I just received a call from the patient. He called Dr. Hawkins, the cardiologist, and is getting in to see his Ortho guy at OU. The nurse was livid his blood pressure was 258 over 152 and they released him! Now I feel so much better and I love him so much for listening to my concerns and not wanting to be a guinea pig for the other doctor.
Plus there is a Starbucks at OU. The Baptists don’t even have a cafe’! It all will work out in the end. Now I’m going to brew a pot of Apple Spice Tea and have what Corbin calls second breakfast.
Good Morning! Feeling a bit pink today. I woke up with the most peaceful feeling and I’m running with it! I have a confession to make. I have been doing this weird thing for a week now and I have to say, I love it. If you would have told me I would love it I would have told you to be gone.
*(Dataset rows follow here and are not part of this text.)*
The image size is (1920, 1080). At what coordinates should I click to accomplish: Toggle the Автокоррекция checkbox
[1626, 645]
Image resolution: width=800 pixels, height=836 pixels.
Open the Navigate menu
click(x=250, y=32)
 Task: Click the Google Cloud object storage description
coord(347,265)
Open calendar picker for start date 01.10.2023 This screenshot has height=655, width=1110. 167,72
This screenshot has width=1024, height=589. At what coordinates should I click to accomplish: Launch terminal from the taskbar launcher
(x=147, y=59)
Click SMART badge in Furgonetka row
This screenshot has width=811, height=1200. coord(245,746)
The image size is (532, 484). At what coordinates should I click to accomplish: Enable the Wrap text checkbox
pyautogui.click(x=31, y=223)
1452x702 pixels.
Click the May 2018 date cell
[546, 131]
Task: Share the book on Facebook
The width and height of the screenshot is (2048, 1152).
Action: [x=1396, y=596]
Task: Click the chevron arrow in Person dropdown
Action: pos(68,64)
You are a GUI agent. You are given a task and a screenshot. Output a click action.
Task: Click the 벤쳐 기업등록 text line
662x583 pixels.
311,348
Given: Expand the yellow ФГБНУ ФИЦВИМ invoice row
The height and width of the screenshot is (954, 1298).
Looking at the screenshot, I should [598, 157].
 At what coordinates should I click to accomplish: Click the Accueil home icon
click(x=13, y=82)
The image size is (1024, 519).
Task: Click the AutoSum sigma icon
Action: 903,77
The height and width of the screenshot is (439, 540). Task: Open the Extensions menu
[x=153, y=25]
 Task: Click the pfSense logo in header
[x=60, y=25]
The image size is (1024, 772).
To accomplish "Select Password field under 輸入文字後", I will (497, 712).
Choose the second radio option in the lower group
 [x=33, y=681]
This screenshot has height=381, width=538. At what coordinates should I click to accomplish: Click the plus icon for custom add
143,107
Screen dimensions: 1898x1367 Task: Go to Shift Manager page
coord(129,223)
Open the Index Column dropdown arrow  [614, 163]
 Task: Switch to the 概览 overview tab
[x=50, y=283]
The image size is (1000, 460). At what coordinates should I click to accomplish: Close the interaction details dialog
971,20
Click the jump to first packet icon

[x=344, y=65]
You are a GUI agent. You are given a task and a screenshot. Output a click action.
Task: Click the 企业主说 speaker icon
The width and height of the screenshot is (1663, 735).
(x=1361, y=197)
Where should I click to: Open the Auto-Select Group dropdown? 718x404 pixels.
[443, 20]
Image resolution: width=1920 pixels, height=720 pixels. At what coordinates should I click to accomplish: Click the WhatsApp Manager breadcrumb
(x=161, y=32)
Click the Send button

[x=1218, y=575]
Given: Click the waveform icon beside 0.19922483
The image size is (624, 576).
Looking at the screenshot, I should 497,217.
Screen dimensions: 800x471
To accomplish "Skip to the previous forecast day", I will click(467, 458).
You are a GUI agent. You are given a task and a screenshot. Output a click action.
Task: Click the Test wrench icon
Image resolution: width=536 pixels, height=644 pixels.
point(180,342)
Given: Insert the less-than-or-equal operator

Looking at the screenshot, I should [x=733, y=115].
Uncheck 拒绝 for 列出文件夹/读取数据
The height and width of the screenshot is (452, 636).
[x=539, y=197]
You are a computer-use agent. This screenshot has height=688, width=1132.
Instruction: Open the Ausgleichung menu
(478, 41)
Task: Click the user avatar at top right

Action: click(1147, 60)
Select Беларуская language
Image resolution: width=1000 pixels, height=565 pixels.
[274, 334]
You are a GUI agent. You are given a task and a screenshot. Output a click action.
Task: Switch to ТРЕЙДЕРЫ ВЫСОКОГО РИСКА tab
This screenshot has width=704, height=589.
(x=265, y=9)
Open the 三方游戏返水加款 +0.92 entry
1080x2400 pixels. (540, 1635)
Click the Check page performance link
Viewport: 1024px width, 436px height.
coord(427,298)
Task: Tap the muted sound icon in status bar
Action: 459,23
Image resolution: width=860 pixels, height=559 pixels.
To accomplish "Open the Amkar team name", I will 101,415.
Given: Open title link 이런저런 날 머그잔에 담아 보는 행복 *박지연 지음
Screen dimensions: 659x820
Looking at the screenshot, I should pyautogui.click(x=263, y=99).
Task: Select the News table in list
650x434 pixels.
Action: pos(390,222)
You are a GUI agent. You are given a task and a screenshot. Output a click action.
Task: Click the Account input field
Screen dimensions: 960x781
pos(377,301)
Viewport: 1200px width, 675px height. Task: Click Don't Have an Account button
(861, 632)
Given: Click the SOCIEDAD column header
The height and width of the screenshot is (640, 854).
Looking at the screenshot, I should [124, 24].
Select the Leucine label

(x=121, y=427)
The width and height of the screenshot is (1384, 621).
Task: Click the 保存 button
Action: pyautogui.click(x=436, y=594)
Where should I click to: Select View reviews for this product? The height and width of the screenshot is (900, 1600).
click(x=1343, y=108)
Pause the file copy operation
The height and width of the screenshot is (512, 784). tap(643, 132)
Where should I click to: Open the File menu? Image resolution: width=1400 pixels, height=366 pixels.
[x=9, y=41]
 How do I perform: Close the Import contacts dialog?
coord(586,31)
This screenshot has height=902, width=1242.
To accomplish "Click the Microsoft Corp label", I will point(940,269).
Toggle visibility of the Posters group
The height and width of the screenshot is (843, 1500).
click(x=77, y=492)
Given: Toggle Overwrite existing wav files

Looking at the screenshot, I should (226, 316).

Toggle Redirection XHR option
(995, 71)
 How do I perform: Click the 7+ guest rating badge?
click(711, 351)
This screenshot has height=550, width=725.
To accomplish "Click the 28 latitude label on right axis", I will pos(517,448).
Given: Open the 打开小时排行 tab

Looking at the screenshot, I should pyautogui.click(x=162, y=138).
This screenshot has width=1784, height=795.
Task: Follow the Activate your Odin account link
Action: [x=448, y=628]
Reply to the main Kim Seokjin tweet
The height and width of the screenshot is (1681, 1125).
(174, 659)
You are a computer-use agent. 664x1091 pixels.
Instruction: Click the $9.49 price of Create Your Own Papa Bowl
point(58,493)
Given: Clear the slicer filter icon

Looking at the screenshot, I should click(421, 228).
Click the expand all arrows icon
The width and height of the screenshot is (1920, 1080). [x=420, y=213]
Every morning I make my English Breakfast Tea, which is half unsweetened Almond Milk and half tea. Then I plop a half teaspoon of Kerry Gold Butter in there. Yes, I said butter. Real butter and I only use Kerry Gold from Ireland. I stir it up and add a dash of cinnamon and it is smooth and delicious. It sounds gross, but it is not. I even did it with coffee and I love it. Mainly because my tummy loves it.
Tommy’s mass is getting larger but we do have a date with the surgeon this week and I have an eye appointment. The eye appointment I am so looking forward to. After almost 3 years of dealing with the contact lens infection and the transplant and multiple other surgeries I have become dependent on my Corneal Surgeon. And I haven’t seen him in 4 months! That’s a good thing and a bad thing. So we shall see what this year brings for the eye. I’m hoping just the one other surgery and maybe all 11 stitches out.
I dug dip. And I mean deep to find information on the referral surgeon. He received his medical degree at a dental school. Seriously?? But I can’t find anything at all about references or reviews. He’s from Saudi Arabia and other than that he doesn’t seem to exist.
We are actually doing better in the anxiety department. Maybe because we are doing a lot to keep our minds off of this. So far today I have washed all of my windows inside and out, because you know it’s 62 today. I have dinner in the slow cooker. I cleaned all of my ceiling fans, which is dumb because I do it every Monday anyway. I cleaned out the fridge, which was easy as it’s mostly full of wine, Prosecco, milk and tea. And I turned in all of my work that wasn’t due until February! I finished working out already which I am really proud of.
Thank you my dear friend Cynthia for sending me tea! You know just what to do to calm me down. And I appreciate it. My sister cares, but she’s still leaving for Curacao in a few days for the winter and will be busy lying around on the beach with a book and not turning her phone on.
That’s our Sunday so far. How’s yours going?